We noticed clustering of certain NPC1 variants per geographic area (Fig. 1C) and investigated whether these patients exhibited different clinical or biomarker features. Variants detected in patients from Africa, Asia, and the Middle East were associated with an earlier age at diagnosis (3–4 years vs. 9–14 years) compared to variants in tested patients from Latin America and Europe and to higher biomarker values. Accordingly, these variants were mainly LoF and missense variants located in the middle luminal domain (MLD, Fig. 1C). Previous studies have shown the functional relevance of the MLD of the NPC1 protein (aa 385–607) which binds NPC2 in vitro and in vivo [37, 38]. It is generally accepted that premature termination codon variants, variants involving the Sterol-Sensing Domain (SSD) (aa 620–785), and p.A1054T in the cysteine-rich luminal loop of NPC1 are associated with early-infantile NPC1 [35].

The three most common NPC1 variants in our cohort are associated with lower biomarker levels and later age at diagnosis: p.P1007A, p.A1035V, and p.S954L. These are also the most frequently identified variants in tested patients from Europe and Latin America. Therefore, the differences among clinical presentations of patients from these regions might be related to the specific variants detected in patients from each area.

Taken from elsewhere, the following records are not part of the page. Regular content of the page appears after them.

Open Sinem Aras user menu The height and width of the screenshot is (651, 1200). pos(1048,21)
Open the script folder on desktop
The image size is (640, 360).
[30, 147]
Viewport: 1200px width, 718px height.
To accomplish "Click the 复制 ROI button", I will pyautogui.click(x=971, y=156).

Limitations of the study: the inclusion of patients in our Biodatabank relies on referrals from many centers and doctors (referral bias), therefore the geographical distribution of patients and variants in our study might be not representative. Unfortunately, we do not have sufficient data related to the age of onset of symptoms and the natural history of the disease, nor do we have clinical information to establish a scale of severity of the disease. Furthermore, we must flag that the clinical assessment for NPC1 patients might greatly differ in different countries due to awareness, availability of diagnostic resources, and training of health care professionals impacting the setting in which children and adults with suspected neurometabolic disorders gained access to molecular testing offers.

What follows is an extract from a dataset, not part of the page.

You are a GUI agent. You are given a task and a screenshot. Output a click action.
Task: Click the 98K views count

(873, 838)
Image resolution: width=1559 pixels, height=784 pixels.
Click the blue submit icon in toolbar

In conclusion, we describe the largest and most heterogenous cohort of NPC1 patients published to date, including 73 novel P/LP variants, expanding NPC1 allelic heterogeneity. In addition to the diagnostic value of the biomarker PPCS, which is especially valuable in patients with missense variants, the biomarker might be useful to indicate disease severity/progression. Additionally, we confirmed previous genotype–phenotype associations and established novel genotype-HPO term-biomarker relationships for the most frequent NPC1 variants.